● WHAT THE TASK ASKS: Extract the full set of records, then give each one again exactly.

● Stored records:
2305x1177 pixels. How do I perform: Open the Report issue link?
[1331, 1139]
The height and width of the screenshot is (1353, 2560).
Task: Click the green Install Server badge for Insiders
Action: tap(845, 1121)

● TASK SOLUTION:
2305x1177 pixels. How do I perform: Open the Report issue link?
[1331, 1139]
The height and width of the screenshot is (1353, 2560).
Task: Click the green Install Server badge for Insiders
Action: tap(845, 1121)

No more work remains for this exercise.